==== THE DATA

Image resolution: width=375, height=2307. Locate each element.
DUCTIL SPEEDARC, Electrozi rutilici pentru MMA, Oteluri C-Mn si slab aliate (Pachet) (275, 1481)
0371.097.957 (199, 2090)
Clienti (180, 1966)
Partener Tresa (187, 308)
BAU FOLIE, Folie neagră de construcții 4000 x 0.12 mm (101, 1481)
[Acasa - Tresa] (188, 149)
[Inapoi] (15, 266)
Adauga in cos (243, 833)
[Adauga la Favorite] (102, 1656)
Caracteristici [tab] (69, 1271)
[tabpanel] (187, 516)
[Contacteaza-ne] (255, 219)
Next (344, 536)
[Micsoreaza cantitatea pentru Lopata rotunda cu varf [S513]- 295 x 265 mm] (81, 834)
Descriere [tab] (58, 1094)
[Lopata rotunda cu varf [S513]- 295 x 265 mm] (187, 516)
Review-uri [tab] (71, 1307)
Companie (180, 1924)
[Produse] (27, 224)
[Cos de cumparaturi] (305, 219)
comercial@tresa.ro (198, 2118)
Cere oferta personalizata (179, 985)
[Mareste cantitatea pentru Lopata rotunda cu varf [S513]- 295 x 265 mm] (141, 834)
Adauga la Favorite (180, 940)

========

• _YOUR TASK_
The answer should consist solely of the lines from the first line above through the one with "Cere oferta personalizata (179, 985)", both included, repeated exactly.

• _OUTPUT_
Image resolution: width=375, height=2307. Locate each element.
DUCTIL SPEEDARC, Electrozi rutilici pentru MMA, Oteluri C-Mn si slab aliate (Pachet) (275, 1481)
0371.097.957 (199, 2090)
Clienti (180, 1966)
Partener Tresa (187, 308)
BAU FOLIE, Folie neagră de construcții 4000 x 0.12 mm (101, 1481)
[Acasa - Tresa] (188, 149)
[Inapoi] (15, 266)
Adauga in cos (243, 833)
[Adauga la Favorite] (102, 1656)
Caracteristici [tab] (69, 1271)
[tabpanel] (187, 516)
[Contacteaza-ne] (255, 219)
Next (344, 536)
[Micsoreaza cantitatea pentru Lopata rotunda cu varf [S513]- 295 x 265 mm] (81, 834)
Descriere [tab] (58, 1094)
[Lopata rotunda cu varf [S513]- 295 x 265 mm] (187, 516)
Review-uri [tab] (71, 1307)
Companie (180, 1924)
[Produse] (27, 224)
[Cos de cumparaturi] (305, 219)
comercial@tresa.ro (198, 2118)
Cere oferta personalizata (179, 985)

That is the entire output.